DIRECTIVE
Lay out the lines of the records below as a numbered list, leaving out blank lines, covering only those between the lines holding "909x784 pixels. Task: Click" and "Action: tap(1407, 704)", inclusive.

GIVEN RECORDS
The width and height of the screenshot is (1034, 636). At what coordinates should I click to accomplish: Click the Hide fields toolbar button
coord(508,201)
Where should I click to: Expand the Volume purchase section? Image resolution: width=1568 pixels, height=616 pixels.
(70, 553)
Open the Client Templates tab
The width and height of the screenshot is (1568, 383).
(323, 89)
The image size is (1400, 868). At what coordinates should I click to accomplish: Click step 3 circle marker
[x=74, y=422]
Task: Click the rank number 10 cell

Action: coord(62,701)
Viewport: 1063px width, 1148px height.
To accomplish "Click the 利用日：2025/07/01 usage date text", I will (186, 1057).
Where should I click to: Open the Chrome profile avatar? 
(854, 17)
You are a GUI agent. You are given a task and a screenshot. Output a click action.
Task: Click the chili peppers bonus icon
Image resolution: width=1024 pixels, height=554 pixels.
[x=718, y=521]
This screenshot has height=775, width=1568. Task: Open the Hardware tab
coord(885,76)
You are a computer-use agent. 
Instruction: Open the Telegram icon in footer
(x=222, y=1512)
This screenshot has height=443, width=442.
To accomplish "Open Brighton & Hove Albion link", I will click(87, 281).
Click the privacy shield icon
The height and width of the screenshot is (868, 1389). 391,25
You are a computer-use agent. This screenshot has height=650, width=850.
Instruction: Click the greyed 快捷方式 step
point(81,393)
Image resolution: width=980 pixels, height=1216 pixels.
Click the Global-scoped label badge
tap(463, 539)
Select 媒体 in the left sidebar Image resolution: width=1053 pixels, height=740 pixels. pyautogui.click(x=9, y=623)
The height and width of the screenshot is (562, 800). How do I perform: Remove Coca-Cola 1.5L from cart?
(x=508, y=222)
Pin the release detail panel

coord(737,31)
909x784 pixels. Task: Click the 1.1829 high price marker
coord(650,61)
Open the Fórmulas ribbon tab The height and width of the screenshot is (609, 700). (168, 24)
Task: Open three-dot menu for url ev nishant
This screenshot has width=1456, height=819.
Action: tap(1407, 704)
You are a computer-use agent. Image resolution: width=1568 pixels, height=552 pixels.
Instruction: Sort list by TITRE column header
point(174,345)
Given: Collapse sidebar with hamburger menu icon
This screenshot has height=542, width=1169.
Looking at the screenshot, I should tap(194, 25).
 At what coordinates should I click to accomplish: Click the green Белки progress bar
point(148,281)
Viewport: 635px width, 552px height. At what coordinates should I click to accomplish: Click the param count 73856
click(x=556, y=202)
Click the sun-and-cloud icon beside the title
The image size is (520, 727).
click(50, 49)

FINISHED EXERCISE
1. 909x784 pixels. Task: Click the 1.1829 high price marker
2. coord(650,61)
3. Open the Fórmulas ribbon tab The height and width of the screenshot is (609, 700). (168, 24)
4. Task: Open three-dot menu for url ev nishant
5. This screenshot has width=1456, height=819.
6. Action: tap(1407, 704)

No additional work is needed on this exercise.